La pagina di Rosetta
di Luciano Niero

Nel laboratorio di filosofia continuano le letture
del libro: La repubblica
di Platone, che hanno
suscitato questo
dialogo immaginario
di Luciano.

 

 



Socrate

Note:
Adimanto, Glaucone, Trasimaco sono discepoli di Socrate.
Anito, Meleto, Licone sono gli accusatori di Socrate di empietà.
Santippe è la moglie di Socrate.

S. - Sostiamo ora un poco.
Abbiamo sin qui considerato il pensiero di alcuni maestri sull’Arché il “principio di tutte le cose” che vi riassumo brevemente: per Talete di Mileto fu l’acqua, per Anassimandro l’àpeiron, l’illimitato, per Anassimene l’aria.
Ma ora mi interessa di più conoscere anche la vostra opinione; Adimanto, mio attento amico, che ne pensi sul principio di tutte le cose o sugli dei che le generano?

A. - Ci proverò anche se sarà difficile.
Io penso che gli dei che hanno generato tutte le cose finite debbano essere infinitamente superiori ad esse e debbano essere perciò onnipotenti ed immortali e anche senza un inizio e una fine, come l’àpeiron di Anassimandro, e ci sia anche un “Uno” a loro superiore come dicono altri maestri.

S. - Sì hai detto bene senza inizio e fine, e l’Uno deve essere anche “senza forma” e non potrai definirlo di qualsivoglia qualità sia essa di bellezza, di intelligenza o altro, perché ognuna di esse gli darebbe una forma, un limite.

A. - Deve essere proprio così: dell’Uno si può dire solo quello che non è.

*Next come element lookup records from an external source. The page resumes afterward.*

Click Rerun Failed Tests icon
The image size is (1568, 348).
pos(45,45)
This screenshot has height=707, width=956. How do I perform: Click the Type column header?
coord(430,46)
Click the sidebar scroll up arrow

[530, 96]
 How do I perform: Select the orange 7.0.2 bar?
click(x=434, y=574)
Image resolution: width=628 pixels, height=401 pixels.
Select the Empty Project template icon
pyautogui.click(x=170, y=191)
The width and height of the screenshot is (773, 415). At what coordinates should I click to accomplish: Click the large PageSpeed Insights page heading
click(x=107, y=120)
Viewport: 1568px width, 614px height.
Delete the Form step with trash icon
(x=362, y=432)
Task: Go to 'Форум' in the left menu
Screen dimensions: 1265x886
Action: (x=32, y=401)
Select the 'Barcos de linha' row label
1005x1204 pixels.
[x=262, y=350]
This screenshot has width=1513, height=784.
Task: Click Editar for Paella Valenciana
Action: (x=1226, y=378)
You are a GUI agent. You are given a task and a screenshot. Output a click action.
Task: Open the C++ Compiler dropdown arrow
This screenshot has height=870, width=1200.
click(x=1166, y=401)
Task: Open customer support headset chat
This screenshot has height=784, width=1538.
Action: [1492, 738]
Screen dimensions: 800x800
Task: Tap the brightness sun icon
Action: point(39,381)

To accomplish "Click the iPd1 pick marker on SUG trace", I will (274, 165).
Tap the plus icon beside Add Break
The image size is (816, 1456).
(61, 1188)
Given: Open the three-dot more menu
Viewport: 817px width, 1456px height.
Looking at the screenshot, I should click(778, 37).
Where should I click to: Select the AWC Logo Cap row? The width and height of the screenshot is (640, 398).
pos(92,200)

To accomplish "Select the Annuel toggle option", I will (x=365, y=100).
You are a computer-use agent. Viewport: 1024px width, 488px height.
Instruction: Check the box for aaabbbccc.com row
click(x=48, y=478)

S. - I nostri antichi sapienti descrivono l’universo composto da innumerabili astri, dalle sfere celesti, il sole, le stelle e i pianeti e vedono in loro delle divinità.
Orbene tutti questi, siano essi grandiosi come la terra o piccolissimi come l’indivisibile atomo di Democrito, tutti hanno una forma e dei movimenti e quindi un limite finito e il loro insieme costituisce un “Tutto”.
Ora considera questo Tutto, esso occupa una posizione finita nello spazio il quale è vuoto e senza interruzione, e non ha un centro, un sopra, un sotto, e nella sua unicità è disponibile a contenere ogni cosa ed è un Nulla senza termine perché se lo avesse non sarebbe tale, e qualsiasi sia la forma e la dimensione del Tutto questo è sempre poca cosa rispetto al Nulla che lo contiene.
Di questo Nulla assoluto dobbiamo obbligatoriamente affermare che esso É e non può non essere, sei d’accordo?

A. - Non posso che convenire con quanto dici, se ben ricordo, sempre Parmenide, affermava che l’essere É e non può non essere e probabilmente egli voleva significare quello che tu hai detto cioè che il Nulla É.
Pare a me che esso sia molto simile all’Uno, al “senza forma” e che possa essere lui “il dio”.

S. - Per Zeus! Il sole è già verso il Pireo, riprenderemo domani questa ardua discussione, ora rientriamo che la brava Santippe avrà pronte le lenticchie e un buon bicchiere con i quali colmeremo il nulla nel nostro stomaco.
Glaucone Trasimaco venite anche voi?

Il mattino seguente.

S. - Riprendiamo la nostra riflessione sul Nulla assoluto che Adimanto pensa essere “il dio”.
Abbiamo detto anche che esso è disponibile a contenere il Tutto e quindi sembra dotato di amore, attenzione però, se proseguiamo a definirlo ulteriormente, entriamo in contraddizione con quanto inizialmente affermato, ovvero la mancanza di qualsiasi qualità.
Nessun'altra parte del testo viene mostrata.